Negli anni Sessanta e Settanta il
PCd’I (m-l) si schierò risolutamente a fianco del
Partito Comunista Cinese e del Partito del Lavoro d’Albania nella lotta contro
il revisionismo kruscioviano, e portò avanti giuste
posizioni internazionaliste di appoggio alla lotta di liberazione del popolo del
Vietnam e di altri popoli contro il colonialismo e l’imperialismo.
In Italia i suoi militanti
presero parte attiva, direttamente o attraverso i Comitati di Lotta, ad alcuni
importanti momenti dello scontro di classe, soprattutto nel Meridione, fra i
contadini del crotonese e in alcune piccole e medie
fabbriche di Napoli, Cagliari e Bari, riuscendo anche, in alcuni casi, a
prendere in mano la direzione della lotta.
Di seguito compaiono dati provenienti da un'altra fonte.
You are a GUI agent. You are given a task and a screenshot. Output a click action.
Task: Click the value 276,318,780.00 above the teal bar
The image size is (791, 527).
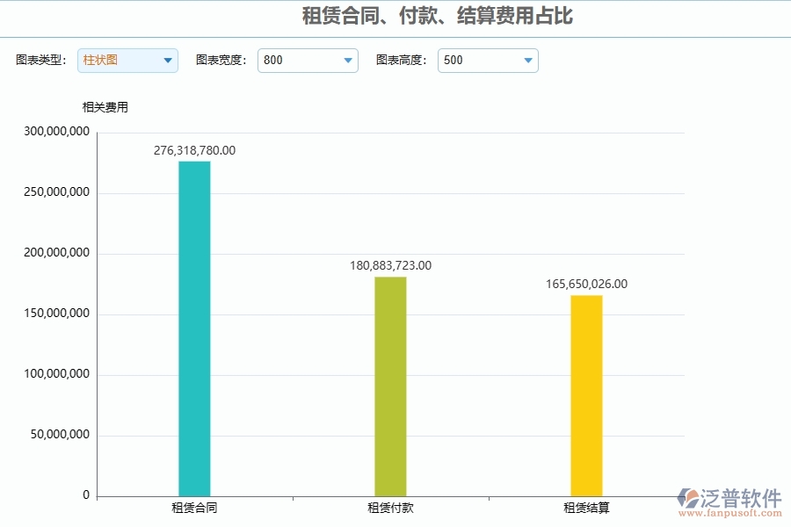tap(193, 150)
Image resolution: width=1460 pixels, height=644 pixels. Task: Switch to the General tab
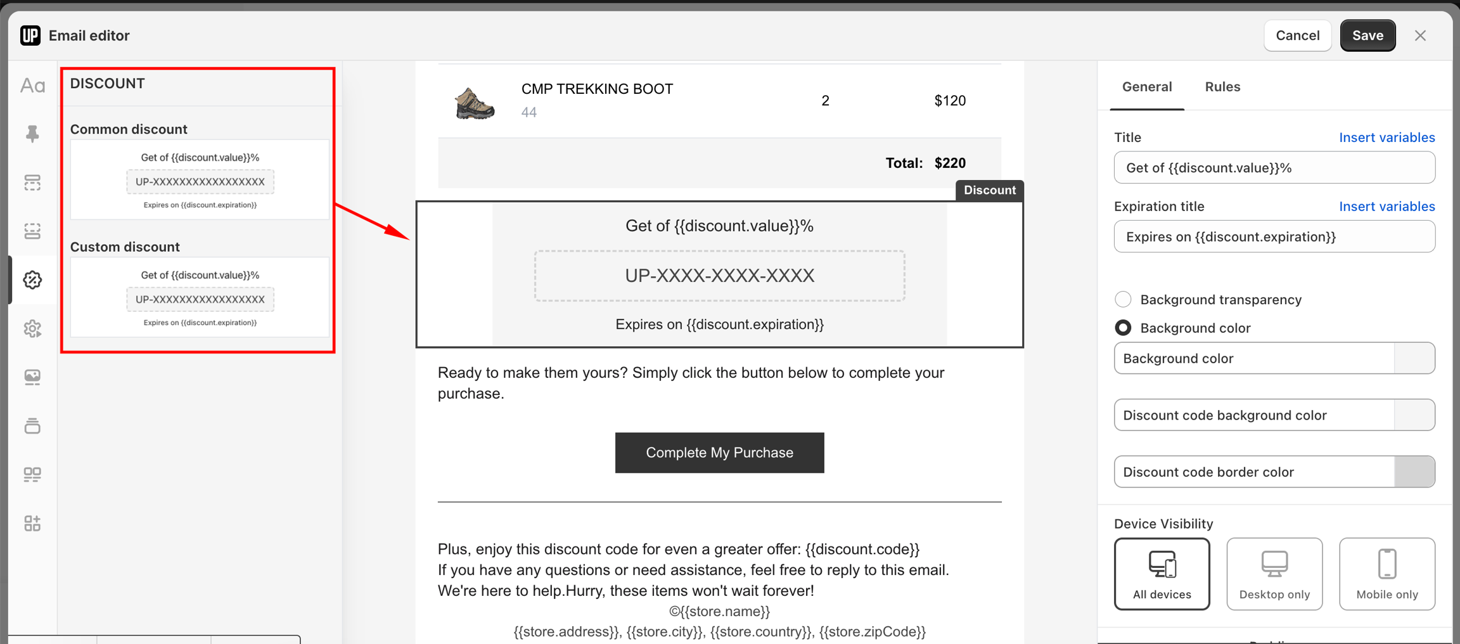tap(1146, 87)
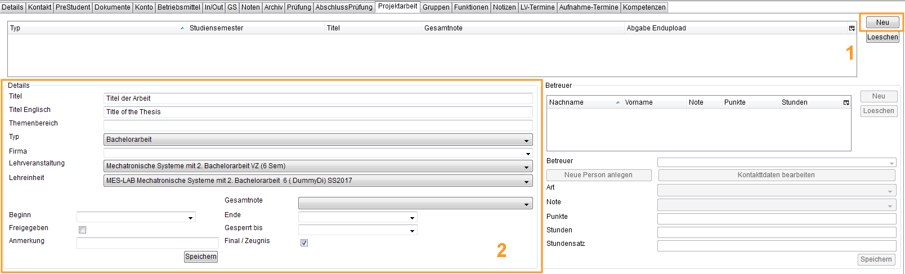Screen dimensions: 905x274
Task: Click the Titel Englisch input field
Action: (x=318, y=112)
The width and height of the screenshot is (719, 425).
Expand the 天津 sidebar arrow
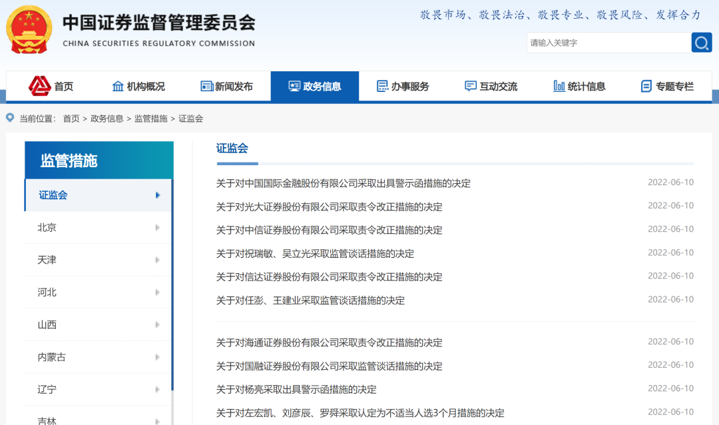coord(158,260)
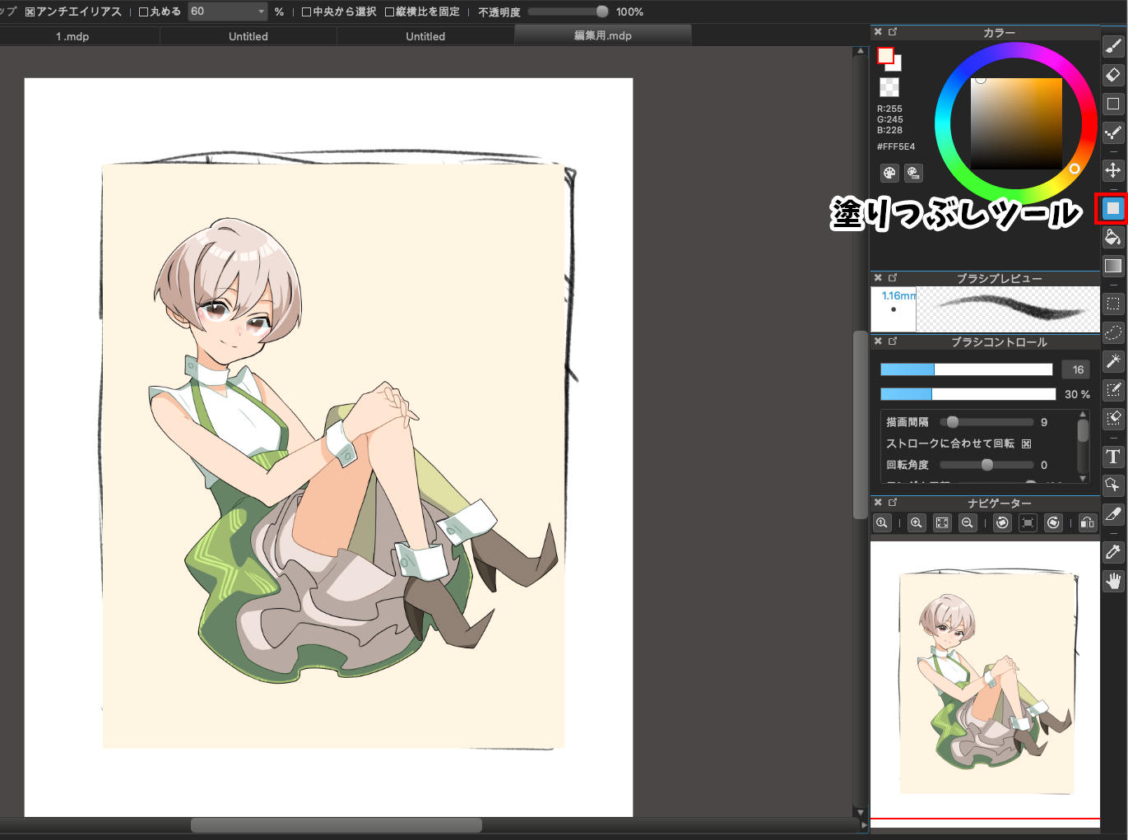Pop out the カラー panel window
1128x840 pixels.
(893, 32)
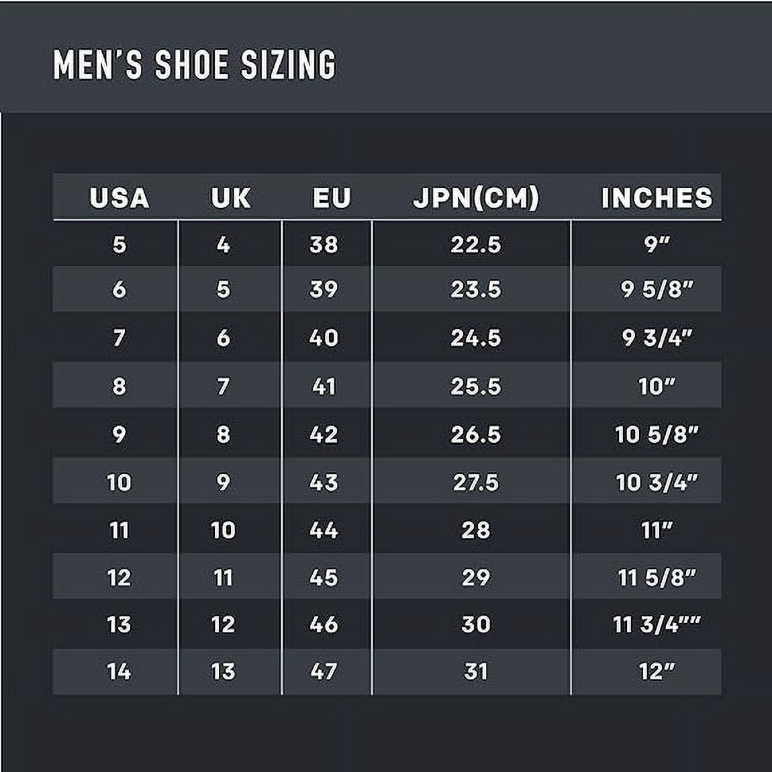This screenshot has height=772, width=772.
Task: Select the 9 5/8" inches cell
Action: 657,289
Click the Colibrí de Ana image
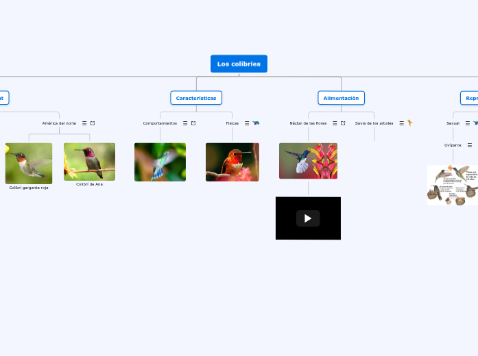The image size is (478, 356). pyautogui.click(x=89, y=162)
Tuttavia, dal punto di vista del
rapporto col proletariato, il limite principale del PCd’I (m-l) fu il suo scarso radicamento nella classe
operaia delle regioni del Nord, dove i militanti del partito non riuscirono
quasi mai a contrastare efficacemente l’egemonia dei revisionisti e degli operaisti.
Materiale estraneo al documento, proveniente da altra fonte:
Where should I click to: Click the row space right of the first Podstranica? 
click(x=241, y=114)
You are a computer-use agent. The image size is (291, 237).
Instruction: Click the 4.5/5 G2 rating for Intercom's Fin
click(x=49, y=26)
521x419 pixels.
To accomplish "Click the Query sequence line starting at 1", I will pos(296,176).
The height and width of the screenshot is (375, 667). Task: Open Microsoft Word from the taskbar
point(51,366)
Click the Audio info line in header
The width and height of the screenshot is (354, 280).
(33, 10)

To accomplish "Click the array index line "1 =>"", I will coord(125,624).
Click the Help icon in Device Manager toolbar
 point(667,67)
Vi furono anche limiti ed errori
di carattere teorico. Uno di essi fu l’«idealizzazione»
dei Consigli di fabbrica, considerati come l’«embrione» del futuro Stato di
dittatura proletaria, con un richiamo alle posizioni teorico-politiche gramsciane degli anni 1919-20 e non a quelle che, anche sul
ruolo dei Consigli di Fabbrica, Gramsci maturò nel
1924-26 dopo la piena assimilazione del leninismo e della linea della Terza
Internazionale.
Ma il fatto più gravido di
conseguenze fu un altro. All’interno del gruppo dirigente fu sempre presente una
tendenza che, al di là delle dichiarazioni verbali, non considerò mai il PCd’I (m-l) come un partito realmente autonomo dai partiti
«storici» del movimento operaio italiano, ma come un «polo esterno» che avrebbe
dovuto condizionare in misura crescente alcuni quadri e dirigenti di «sinistra»
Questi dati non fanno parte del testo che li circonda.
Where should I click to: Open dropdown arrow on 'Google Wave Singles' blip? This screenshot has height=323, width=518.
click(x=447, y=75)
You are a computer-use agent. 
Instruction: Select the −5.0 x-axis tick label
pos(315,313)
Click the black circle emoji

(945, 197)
del partito togliattiano, in collegamento con una
presunta «sinistra» interna al PCUS revisionista.
Questa tendenza purtroppo
prevalse negli ultimi mesi del 1980 e, con la pubblicazione del quotidiano
«Ottobre» di orientamento filobrezneviano, modificò
profondamente la linea internazionalista di lotta contro l’imperialismo e il socialimperialismo
seguita fino ad allora, e aprì nel Partito una grave crisi politica e
organizzativa che portò all’uscita di alcuni Comitati provinciali e alla perdita
di molti militanti. Anche dopo la chiusura di «Ottobre», l’indebolimento del
PCd’I (m-l) continuò nel corso degli anni Ottanta,
finché - nel suo VI Congresso (straordinario) del 1991 - esso si autoliquidò, sciogliendosi e confluendo nel Movimento che
dette vita al socialdemocratico Partito della
Rifondazione Comunista.
I comunisti che, nelle mutate condizioni odierne, portano nuovamente avanti la battaglia per il partito rivendicano la continuità con le esperienze del movimento m-l italiano degli anni ‘60 e ‘70, ma ripensandole criticamente al fine di assimilarne tutti gli aspetti positivi e rivoluzionari e respingerne le deviazioni e gli errori. Solo così sarà possibile assicurare più salde basi ideologiche e politiche alla ricostruzione del Partito comunista nel nostro paese.